« On entre dans un vallon, et on oublie la ville », décrit Gilles Clément à propos des abords des cinq rivières qui viennent se perdre dans la Loire à Nantes, autour de ses anciennes îles englouties sous le béton.
Expérience magique
A vélo dans ce secteur central de l’Etoile verte rebaptisé La ville des îles, son collègue et ancien élève Matthieu Picot, fondateur de Compo paysage, s’engouffre avec Paysage Actualités dans le lieu de l’expérience magique : au bout d’une impasse, un chemin sinueux, piétonnier et cyclable, pénètre dans les bois le long de la Chézine, désignée comme La vallée mosaïque, dans l’étude sur l’Etoile verte nantaise co-signée par Matthieu Picot et Gilles Clément.
Quelques dizaines de coups de pédale plus tard au sortir de l’averse et du bois, le soleil pointe ses rayons sur l’ancien manoir pressenti par les deux paysagistes comme « maison de vallée ». Signal du parc Procé, joyau de la « ville aux mille jardins », la bâtisse reconvertie en restaurant jouera d’autant plus naturellement son rôle de site d’interprétation de l’Etoile verte qu’elle sert déjà de siège à l’association Nantes est un jardin.
Fils conducteurs
Matthieu Picot décrypte : « de Nantes vers l’amont, chaque rivière rencontre un ancien château qui mérite une mise en perspective ». Destinées à la pédagogie et à l’animation, les maisons de vallée occupent la place centrale dans un rythme ternaire, entre le parvis qui signale les confluences noyées dans la ville, et le site de destination où se révèle chaque rayon de l’Etoile, aux confins ruraux de la métropole.

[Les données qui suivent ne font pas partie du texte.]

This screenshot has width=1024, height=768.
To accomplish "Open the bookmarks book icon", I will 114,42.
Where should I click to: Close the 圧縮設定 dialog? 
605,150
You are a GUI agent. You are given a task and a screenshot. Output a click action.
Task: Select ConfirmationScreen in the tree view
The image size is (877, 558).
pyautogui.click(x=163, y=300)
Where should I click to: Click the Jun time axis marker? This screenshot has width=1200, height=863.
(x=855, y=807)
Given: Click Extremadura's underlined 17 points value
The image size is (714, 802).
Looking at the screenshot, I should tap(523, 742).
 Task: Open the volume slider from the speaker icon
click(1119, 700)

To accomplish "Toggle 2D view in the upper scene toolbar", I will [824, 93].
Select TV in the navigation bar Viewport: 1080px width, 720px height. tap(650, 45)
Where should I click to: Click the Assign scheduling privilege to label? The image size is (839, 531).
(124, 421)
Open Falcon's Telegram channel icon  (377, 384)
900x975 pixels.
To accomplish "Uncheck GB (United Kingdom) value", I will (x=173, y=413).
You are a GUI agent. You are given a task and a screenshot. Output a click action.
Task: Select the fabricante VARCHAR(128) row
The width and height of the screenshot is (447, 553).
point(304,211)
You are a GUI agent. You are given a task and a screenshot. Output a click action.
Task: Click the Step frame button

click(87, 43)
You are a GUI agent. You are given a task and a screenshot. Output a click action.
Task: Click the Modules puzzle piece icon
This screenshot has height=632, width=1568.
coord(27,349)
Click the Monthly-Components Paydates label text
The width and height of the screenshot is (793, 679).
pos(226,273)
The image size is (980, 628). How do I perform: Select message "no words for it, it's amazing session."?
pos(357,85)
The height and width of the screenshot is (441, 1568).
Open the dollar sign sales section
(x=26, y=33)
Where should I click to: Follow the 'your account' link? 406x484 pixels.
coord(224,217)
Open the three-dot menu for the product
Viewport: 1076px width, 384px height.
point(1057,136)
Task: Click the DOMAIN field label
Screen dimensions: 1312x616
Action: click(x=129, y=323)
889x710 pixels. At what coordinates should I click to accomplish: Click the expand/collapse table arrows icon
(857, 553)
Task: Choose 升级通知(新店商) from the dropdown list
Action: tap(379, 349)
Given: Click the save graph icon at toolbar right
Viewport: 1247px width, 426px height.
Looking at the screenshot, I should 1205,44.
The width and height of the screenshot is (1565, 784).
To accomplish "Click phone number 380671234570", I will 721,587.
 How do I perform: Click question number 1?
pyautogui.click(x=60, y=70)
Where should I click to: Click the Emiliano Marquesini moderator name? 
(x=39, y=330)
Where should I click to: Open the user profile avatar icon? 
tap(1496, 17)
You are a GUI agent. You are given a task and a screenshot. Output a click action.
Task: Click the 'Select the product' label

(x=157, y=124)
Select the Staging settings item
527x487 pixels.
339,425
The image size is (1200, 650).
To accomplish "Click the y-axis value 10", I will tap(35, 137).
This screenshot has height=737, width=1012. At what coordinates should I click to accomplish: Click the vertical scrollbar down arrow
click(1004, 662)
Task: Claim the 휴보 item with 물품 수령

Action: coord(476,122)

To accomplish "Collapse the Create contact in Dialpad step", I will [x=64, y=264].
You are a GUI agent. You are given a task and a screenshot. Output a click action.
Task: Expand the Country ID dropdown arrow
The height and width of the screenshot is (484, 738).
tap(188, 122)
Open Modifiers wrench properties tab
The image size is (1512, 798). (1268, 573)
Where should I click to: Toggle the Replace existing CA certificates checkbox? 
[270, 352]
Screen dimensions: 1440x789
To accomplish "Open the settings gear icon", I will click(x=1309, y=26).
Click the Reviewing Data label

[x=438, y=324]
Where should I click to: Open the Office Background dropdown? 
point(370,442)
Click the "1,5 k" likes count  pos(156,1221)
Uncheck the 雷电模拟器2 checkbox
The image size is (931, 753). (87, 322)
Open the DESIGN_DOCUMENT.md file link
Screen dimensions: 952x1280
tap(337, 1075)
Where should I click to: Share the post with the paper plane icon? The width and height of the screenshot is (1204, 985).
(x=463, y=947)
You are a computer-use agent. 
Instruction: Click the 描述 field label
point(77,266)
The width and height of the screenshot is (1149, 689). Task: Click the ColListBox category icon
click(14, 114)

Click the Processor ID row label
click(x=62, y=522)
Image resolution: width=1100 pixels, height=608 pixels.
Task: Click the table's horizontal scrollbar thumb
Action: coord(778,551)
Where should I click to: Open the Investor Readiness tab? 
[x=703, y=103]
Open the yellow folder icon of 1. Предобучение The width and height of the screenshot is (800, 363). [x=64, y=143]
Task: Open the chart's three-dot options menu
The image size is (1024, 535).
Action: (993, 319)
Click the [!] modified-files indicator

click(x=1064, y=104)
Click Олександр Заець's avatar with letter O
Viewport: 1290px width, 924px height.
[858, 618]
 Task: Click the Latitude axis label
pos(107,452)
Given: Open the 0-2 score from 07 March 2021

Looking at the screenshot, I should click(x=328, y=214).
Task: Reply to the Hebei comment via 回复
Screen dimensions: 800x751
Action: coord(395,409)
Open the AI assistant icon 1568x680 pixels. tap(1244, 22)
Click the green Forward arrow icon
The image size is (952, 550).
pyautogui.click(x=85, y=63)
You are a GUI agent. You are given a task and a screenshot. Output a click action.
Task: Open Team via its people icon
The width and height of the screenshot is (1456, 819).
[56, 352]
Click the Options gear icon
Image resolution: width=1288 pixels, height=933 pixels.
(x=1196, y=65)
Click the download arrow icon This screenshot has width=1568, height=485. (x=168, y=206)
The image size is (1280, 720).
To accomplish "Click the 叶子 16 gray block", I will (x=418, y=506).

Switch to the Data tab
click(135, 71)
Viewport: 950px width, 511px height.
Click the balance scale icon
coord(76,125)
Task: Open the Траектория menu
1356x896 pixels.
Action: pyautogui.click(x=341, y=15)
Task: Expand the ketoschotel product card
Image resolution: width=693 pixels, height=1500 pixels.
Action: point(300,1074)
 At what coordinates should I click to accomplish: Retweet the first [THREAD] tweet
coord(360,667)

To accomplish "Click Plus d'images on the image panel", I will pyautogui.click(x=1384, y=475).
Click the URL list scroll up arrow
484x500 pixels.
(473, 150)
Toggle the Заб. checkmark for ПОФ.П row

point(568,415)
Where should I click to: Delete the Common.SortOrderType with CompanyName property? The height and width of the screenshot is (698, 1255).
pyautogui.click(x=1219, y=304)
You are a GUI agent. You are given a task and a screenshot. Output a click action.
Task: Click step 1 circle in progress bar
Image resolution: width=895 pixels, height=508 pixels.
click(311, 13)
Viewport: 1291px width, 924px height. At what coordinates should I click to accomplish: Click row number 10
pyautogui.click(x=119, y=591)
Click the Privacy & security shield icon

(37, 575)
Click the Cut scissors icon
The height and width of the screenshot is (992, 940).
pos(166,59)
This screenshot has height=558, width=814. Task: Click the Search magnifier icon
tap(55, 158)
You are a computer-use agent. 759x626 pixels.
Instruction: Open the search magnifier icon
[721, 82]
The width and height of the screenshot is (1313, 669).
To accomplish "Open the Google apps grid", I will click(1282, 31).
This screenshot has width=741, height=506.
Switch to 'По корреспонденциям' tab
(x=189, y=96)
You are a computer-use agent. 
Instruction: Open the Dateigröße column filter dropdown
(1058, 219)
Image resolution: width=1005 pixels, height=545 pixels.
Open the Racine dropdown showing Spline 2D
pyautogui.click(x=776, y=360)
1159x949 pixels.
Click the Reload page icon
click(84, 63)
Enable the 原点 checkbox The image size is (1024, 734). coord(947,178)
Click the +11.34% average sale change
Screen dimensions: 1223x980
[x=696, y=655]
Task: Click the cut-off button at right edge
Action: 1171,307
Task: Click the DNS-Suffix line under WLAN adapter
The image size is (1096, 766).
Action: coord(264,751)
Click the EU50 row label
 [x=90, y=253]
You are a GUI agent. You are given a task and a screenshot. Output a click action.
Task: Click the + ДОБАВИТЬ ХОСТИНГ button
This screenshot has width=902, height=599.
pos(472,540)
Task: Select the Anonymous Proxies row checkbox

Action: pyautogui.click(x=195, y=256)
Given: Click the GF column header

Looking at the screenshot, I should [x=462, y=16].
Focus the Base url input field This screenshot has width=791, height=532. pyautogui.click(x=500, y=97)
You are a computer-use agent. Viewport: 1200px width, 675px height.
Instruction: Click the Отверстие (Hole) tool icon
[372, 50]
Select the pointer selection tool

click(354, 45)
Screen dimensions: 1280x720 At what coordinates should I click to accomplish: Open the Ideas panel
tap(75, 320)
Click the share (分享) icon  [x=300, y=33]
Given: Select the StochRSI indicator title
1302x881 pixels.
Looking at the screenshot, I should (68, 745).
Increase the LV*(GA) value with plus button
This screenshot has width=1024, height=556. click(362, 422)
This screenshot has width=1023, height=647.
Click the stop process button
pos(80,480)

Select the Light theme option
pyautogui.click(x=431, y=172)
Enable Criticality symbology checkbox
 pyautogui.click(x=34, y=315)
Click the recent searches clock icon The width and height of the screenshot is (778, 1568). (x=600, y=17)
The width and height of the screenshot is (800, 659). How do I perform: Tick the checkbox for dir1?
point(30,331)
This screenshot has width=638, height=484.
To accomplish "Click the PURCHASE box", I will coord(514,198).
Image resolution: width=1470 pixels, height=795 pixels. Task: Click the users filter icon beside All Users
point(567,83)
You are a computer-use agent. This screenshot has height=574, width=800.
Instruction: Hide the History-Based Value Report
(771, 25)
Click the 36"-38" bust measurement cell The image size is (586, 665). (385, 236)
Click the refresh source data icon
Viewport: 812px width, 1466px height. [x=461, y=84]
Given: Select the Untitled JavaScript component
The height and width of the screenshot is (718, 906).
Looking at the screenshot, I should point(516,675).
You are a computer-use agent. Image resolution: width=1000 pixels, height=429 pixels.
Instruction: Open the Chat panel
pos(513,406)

Le bateau-lavoir préfigure la porte d'entrée vers la vallée miroir de l'Erdre, qui finit sa course dans des souterrains urbains.
« Fil conducteur entre la campagne, la banlieue et la ville, ces trois séquences facilitent une bonne répartition des flux, pour éviter les bouchons qui affectent les points de départ de certaines voies vertes », poursuit le paysagiste.
Histoires singulières
Avec ses cinq rivières et son fleuve qui compte pour deux, l’Etoile à sept branches raconte autant d’histoires singulières, dont celle de la diversité végétale associée à la « vallée mosaïque » de la Chézine : « Le brassage planétaire y énumère les pays du monde », s’émerveille Gilles Clément.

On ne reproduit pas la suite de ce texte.